As shown in FIG. 1B, in a case where the verifying voltage is fixed, the threshold voltage of the memory cell is increased accordingly as the temperature is augmented when the program operation is performed. However, in a case where data of the memory cell is read after the program operation is performed, the threshold voltage of the memory cell is reduced accordingly as the temperature is increased.
That is, in CASE1, the difference between the read voltage and the threshold voltage of a programmed memory cell ‘0’ in the read operation is minimized when the program operation is performed at low temperature and the read operation is performed at high temperature. Accordingly, in the case of reading the memory cell ‘0’, data of the memory cell may be misread as ‘1’ instead of ‘0’.
In CASE 3, the difference between the read voltage and the threshold voltage of a programmed memory cell ‘1’ in the read operation is minimized when the program operation is performed at high temperature and the read operation is performed at low temperature.
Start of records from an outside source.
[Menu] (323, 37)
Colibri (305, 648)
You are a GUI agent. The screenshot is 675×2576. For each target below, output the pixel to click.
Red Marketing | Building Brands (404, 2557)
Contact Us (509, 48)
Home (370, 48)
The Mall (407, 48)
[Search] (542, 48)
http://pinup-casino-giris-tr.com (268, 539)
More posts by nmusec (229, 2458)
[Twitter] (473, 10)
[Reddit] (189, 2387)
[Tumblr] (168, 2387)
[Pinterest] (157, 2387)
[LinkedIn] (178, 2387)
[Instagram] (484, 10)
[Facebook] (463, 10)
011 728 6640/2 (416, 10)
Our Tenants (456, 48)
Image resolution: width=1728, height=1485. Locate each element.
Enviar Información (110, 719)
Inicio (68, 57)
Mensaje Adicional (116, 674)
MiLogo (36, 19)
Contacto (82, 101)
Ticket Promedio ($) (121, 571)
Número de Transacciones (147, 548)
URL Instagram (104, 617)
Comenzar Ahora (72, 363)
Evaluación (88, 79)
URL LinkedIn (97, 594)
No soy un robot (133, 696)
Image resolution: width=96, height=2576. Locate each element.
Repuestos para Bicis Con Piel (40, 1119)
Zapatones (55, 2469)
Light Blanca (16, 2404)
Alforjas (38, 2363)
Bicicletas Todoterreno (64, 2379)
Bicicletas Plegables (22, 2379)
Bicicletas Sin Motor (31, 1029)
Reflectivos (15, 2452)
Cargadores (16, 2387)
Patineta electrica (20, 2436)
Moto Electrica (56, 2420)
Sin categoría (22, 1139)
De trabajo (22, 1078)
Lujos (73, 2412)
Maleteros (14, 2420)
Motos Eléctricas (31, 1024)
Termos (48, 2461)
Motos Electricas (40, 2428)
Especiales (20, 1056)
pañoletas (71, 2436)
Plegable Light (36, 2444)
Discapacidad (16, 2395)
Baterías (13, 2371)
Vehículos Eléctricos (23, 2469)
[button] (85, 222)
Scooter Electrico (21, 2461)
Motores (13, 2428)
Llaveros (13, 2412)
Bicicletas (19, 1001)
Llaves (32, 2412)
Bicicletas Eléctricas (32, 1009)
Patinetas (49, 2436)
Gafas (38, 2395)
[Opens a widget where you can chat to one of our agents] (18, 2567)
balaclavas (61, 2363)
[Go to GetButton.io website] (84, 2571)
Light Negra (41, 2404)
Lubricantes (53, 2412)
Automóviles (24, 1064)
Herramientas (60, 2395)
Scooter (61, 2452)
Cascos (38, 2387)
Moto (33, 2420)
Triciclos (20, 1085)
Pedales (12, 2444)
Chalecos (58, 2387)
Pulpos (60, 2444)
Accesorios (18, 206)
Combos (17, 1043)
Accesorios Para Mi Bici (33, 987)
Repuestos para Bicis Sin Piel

Accordingly, data of the memory cell may be misread as ‘0’ instead of ‘1’.
FIG. 2A is a block diagram illustrating a read voltage generator that is not affected by a temperature, and FIG. 2B is a view illustrating a graph showing the relation between output voltage and temperature.
In FIG. 2A and FIG. 2B, the read voltage generator 200 for outputting a read voltage Vread for a read operation adjusts the level of the read voltage Vread in accordance with a bias option bit, and outputs the adjusted read voltage Vread.
As shown in FIG. 2B, the read voltage Vread outputted from the read voltage generator 200 is reduced accordingly as the temperature is increased.
As described above, the possibility of a read error of the data is increased or reduced in accordance with the difference between the temperature for the program operation and the temperature for the read operation.